Por isso, o Informática de hoje conta a história de Augusto. "Admito que sou viciado e sei que isso faz mal, assim como qualquer coisa em excesso", diz. Ao ser perguntado se já tentou ou pretende parar, responde na maior franqueza: "Honestamente, não. Eu gosto disso", afirma. A entrevista, que seria marcada para as 13h, foi adiada para 16h30. O motivo não foi trabalho. Por enquanto, Augusto está desempregado e faz bicos consertando computadores durante a semana. Uma parte do dinheiro vai para os jogos. Ele também estava estudando para prestar vestibular e ingressar em uma universidade, mas, por recomendação médica, deu uma pausa nos livros para cuidar da saúde.
No início daquela tarde, ele estava concentrado jogando Tony Hawk"s HD. Havia dormido de madrugada, às 2h, tentando zerar Dead Space 2 para Xbox 360 no modo difícil. Às 7h, acordou e começou a jogar antes mesmo do café. "Não tenho muito sono, durmo em média duas ou quatro horas por dia", explica.
O primeiro contato com o universo dos videogames foi aos 8 anos, quando herdou um Atari 2600 do tio. Ele revela que sempre jogou bastante e isso não afetou seu desempenho na escola. "Eu tirava boas notas, porque fazia o dever de casa logo e ficava com o tempo livre. Não sou antis-social, mas saio pouco. Quando era adolescente, pratiquei taekwondo e judô. Atualmente, faço natação três vezes por semana, até por uma questão de saúde", relata, tentando se desvencilhar do estereótipo de nerd.

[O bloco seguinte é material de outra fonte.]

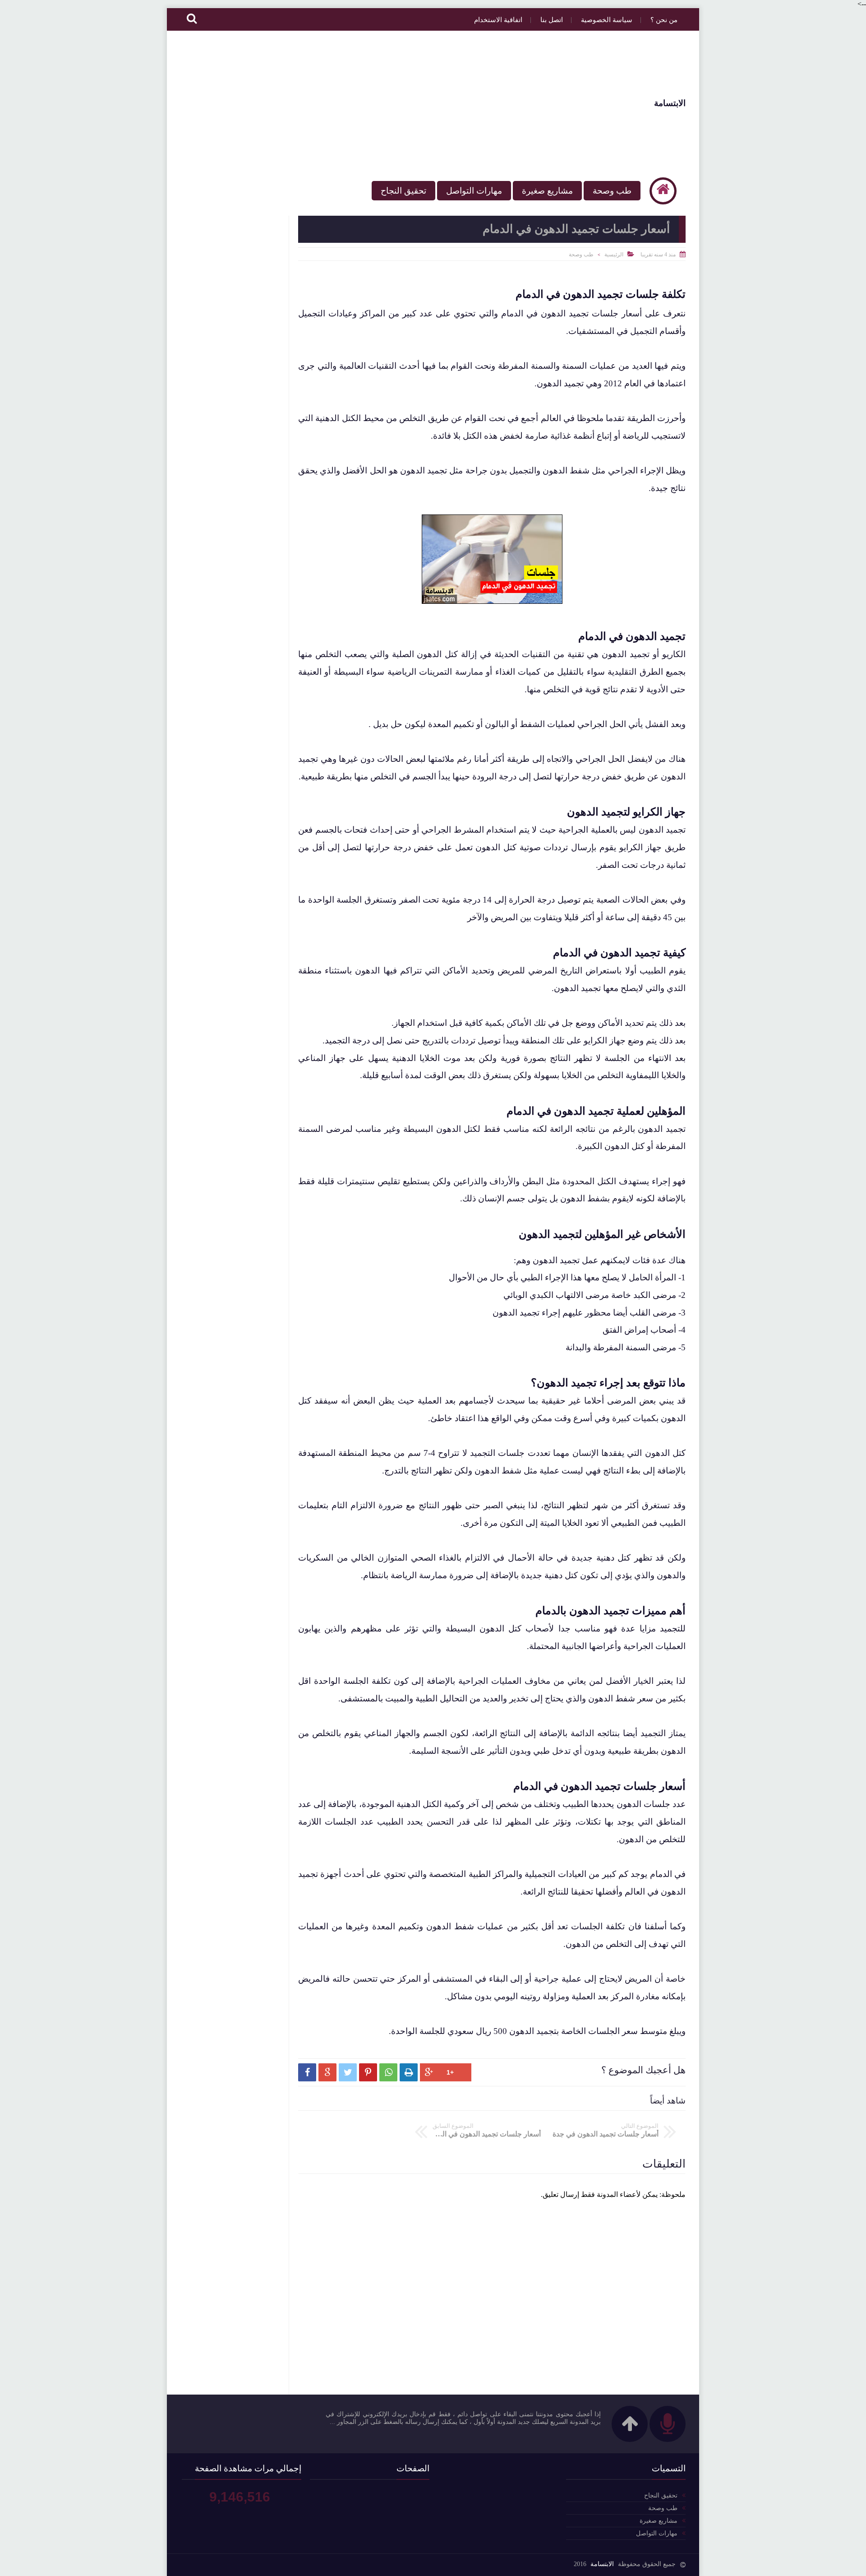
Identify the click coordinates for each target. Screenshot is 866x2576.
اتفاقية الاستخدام (498, 19)
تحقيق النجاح (403, 190)
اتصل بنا (551, 19)
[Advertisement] (344, 103)
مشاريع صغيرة (547, 190)
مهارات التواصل (474, 190)
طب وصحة (612, 190)
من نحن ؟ (663, 19)
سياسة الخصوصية (606, 19)
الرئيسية (613, 254)
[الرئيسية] (663, 190)
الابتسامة (670, 103)
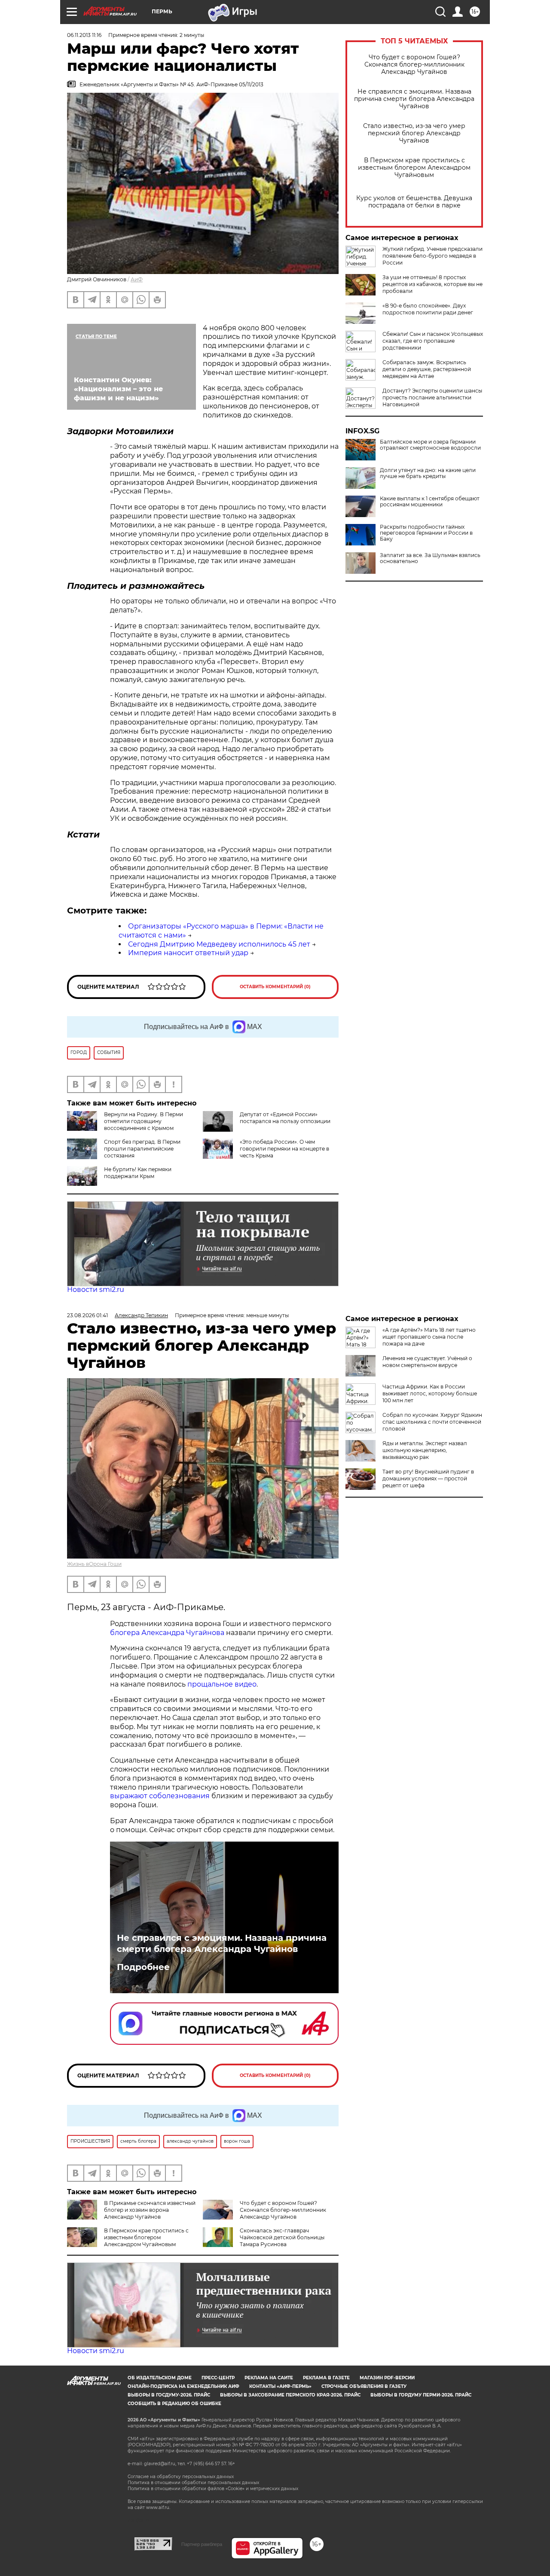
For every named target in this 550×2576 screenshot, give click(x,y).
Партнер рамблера (201, 2544)
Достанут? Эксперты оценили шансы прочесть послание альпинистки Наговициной (432, 397)
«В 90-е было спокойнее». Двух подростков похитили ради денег (427, 309)
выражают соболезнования (160, 1796)
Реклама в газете (326, 2378)
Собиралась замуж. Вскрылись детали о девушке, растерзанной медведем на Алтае (426, 369)
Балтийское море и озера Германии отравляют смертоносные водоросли (430, 445)
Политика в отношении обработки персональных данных (193, 2482)
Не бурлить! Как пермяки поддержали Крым (137, 1172)
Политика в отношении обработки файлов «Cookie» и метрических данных (213, 2488)
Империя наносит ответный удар (188, 953)
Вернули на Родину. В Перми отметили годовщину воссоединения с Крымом (143, 1121)
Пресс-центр (218, 2378)
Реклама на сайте (268, 2378)
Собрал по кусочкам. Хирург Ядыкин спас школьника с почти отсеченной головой (432, 1422)
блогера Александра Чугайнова (167, 1633)
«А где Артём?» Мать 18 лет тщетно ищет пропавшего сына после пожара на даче (429, 1337)
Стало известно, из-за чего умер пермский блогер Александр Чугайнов (414, 133)
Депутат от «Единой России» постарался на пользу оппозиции (285, 1117)
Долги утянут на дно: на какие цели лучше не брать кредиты (428, 473)
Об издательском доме (160, 2378)
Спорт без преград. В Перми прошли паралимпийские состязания (142, 1149)
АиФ (137, 279)
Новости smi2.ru (95, 1289)
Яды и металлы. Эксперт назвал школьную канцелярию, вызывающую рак (424, 1450)
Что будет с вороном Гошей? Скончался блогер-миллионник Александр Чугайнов (414, 65)
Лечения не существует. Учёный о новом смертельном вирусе (427, 1361)
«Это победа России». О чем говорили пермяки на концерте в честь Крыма (284, 1149)
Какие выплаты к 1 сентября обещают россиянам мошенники (430, 502)
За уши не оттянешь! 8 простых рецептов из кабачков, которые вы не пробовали (432, 284)
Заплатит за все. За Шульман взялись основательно (430, 558)
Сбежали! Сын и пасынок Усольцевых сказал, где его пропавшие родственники (432, 341)
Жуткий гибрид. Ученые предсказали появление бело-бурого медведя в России (432, 256)
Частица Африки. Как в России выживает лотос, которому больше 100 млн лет (429, 1393)
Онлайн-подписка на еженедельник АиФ (183, 2386)
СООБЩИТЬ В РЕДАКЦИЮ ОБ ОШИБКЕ (174, 2403)
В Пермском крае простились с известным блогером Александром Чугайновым (414, 168)
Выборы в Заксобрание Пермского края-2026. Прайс (290, 2395)
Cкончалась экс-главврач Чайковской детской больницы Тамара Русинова (282, 2237)
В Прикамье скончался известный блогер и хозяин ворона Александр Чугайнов (150, 2210)
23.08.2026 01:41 (87, 1315)
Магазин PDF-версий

Augusto lembra que, no começo, a mãe pedia para ele moderar o tempo gasto jogando. "Hoje, ela nem briga mais. O desconforto maior é quando estou com um jogo mais violento", comenta, acrescentando que não tem predileção por algum gênero ou estilo em específico.
"Algo que me deixa bastante irritado é quando preciso dar pause para atender o telefone ou dar algum recado. Só não me aborreço se for algo programado e combinado antes, como a natação. Meu recorde foram 48 horas seguidas no Master System. Nem lembro qual foi o jogo", conclui.
Perfil do jogador
Estudantes da graduação em psicologia da Universidade Federal de Pernambuco e da Universidade Católica de Pernambuco, coordenados pelo psicólogo Igor Lins Lemos, realizaram uma análise epidemiológica e sintomatológica do uso problemático de jogos eletrônicos. A pesquisa foi feita entre setembro e dezembro do ano passado e ouviu 200 estudantes da UFPE, de ambos os sexos, maiores de idade, de diversas áreas de ensino. Eles responderam nove perguntas de uma escala chamada Problem Video Game Playing (PVP). Todos tiveram contato com jogos eletrônicos nos últimos 12 meses.
A maioria dos jogadores pesquisados é homem - 68% 34,56% dos 136 homens entrevistados apresentaram uso problemático dos jogos eletrônicos
Entre as mulheres, o percentual foi de 21,88% 75,5% dos entrevistados afirmaram que precisaram continuar jogando porque perderam ou não alcançaram os resultados desejados 42% disseram que já tentaram parar de jogar, controlar ou diminuir o tempo gasto ou então jogaram por um período mais longo do que o planejado 76,5% dos participantes disseram ter feito pelo menos uma das seguintes coisas porque estavam jogando: deixar de comer, dormir tarde, passar menos tempo com amigos e família ou deixar de fazer lição de casa e trabalhos da faculdade."